In the records below, find the line containing "Click the 체술 skill icon", then copy that line and all lines after it, exactly, omitting every picture.

### [Given information]

= Beginning of Section =

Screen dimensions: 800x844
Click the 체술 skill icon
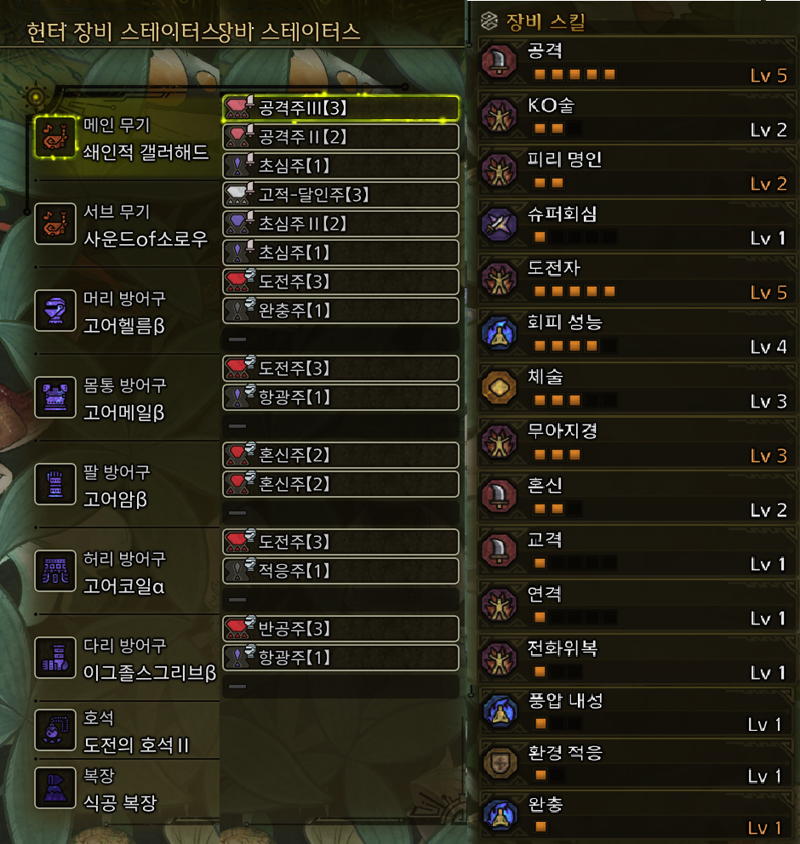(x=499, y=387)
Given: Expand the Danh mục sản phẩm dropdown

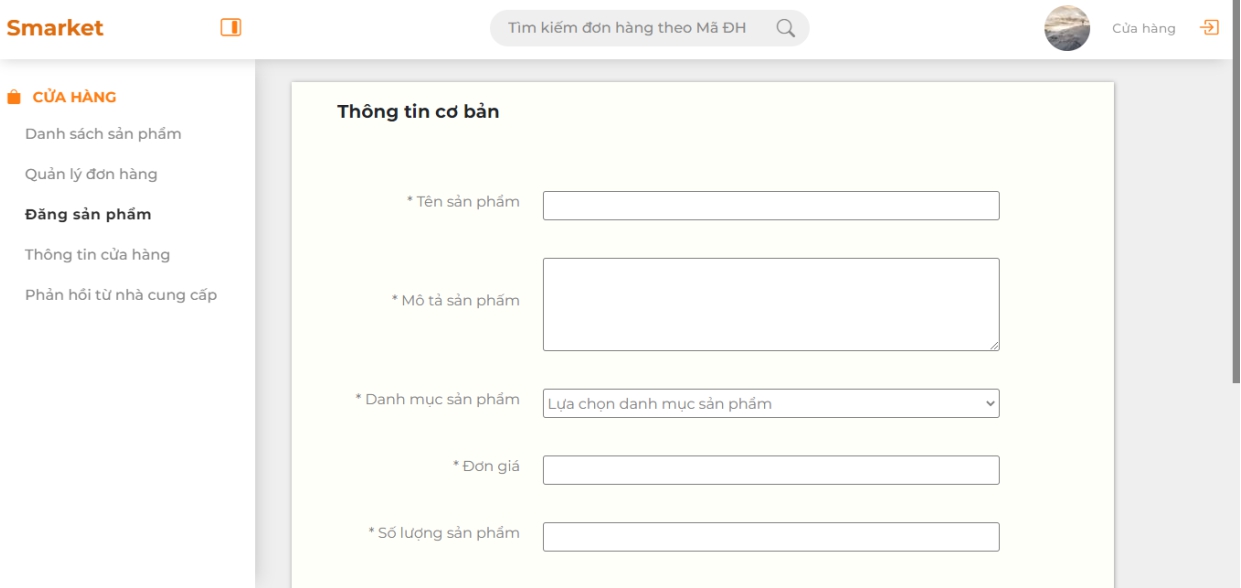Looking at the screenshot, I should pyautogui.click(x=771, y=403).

= End of Section =

### [Completed exercise]
Click the 체술 skill icon
(x=499, y=387)
Given: Expand the Danh mục sản phẩm dropdown

Looking at the screenshot, I should pyautogui.click(x=771, y=403).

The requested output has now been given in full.